At a time of declining American commitment to the management and resolution of regional security crises in the wider Middle East, it would benefit the European Union to play such roles.
However, the EU seems to fall short, in particular concerning the dynamics of Turkey-EU relations. Let alone the fact that Ankara would likely view any European efforts to mediate the conflict between Turkey and Greece quite biased in favor of Athens, the European Union’s declining leverage on Turkey’s domestic and foreign politics will also influence the EU’s potential role in this regard.
To start with, the Justice and Development Party (AK Party) leadership no longer needs to prove its undiluted commitment to Western European norms, a habit that decreased following the third electoral victory of the party in the parliamentary elections held in June 2011. It was after this election victory that the AK Party leadership began to decisively emphasize Turkey’s central country identity and quest for more strategic autonomy.
The fact that diehard AK Party critics attempted to engineer a constitutional coup attempt in 2008, following the party’s second electoral victory and the election of the AK Party’s candidate Abdullah Gül as president in the summer of 2007, seems to have pushed the party's leadership to put more emphasis on political survival than on fulfilling EU membership criteria.
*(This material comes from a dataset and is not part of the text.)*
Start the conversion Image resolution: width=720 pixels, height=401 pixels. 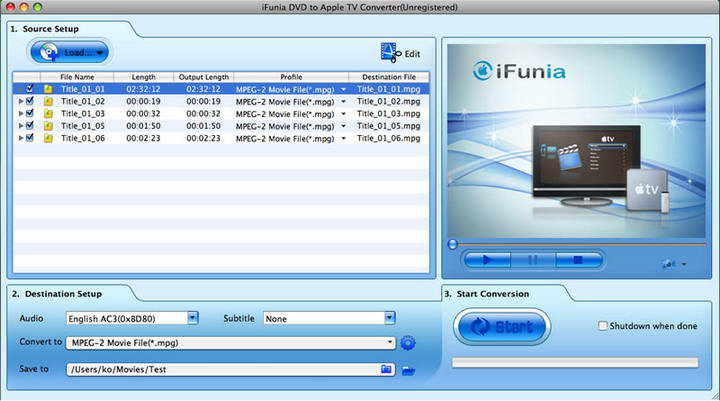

The strengthening of the survival mentality has gradually led the AK Party leadership to adopt more illiberal tools in domestic politics, putting the hard-won liberal democratic gains and the EU accession process at risk. The survival strategy was strengthened following the Gezi Park protests in the summer of 2013. The party leadership opted to view the protests across the country as well-orchestrated attempts on the part of its internal and external critics at ousting the legitimate government through non-democratic means.
As EU institutions and member states began to criticize Turkey's allegedly nonliberal turn more vociferously, Ankara’s enthusiasm to meet the membership criteria has steadily decreased. In fact, just after the opening of the accession negotiations back in 2005, the core members of the EU, namely Germany and France, aired the view that the best the EU could offer Turkey was a privileged membership rather than full accession.
The big-bang enlargement of the EU in 2004 and rejection of the EU constitution in national referenda in France and the Netherlands in 2005 offered early indications that Turkey’s eventual accession to the EU would continue to remain a distant possibility no matter whether the accession negotiations took off.
The reluctance of the EU, suffering from enlargement fatigue, to offer Turkey credible membership prospects and move from one chapter to another during the accession negotiations has further increased following the financial crisis in 2008 and gradual empowerment of anti-integrationist, anti-enlargement and anti-Muslim political parties and movements across the continent.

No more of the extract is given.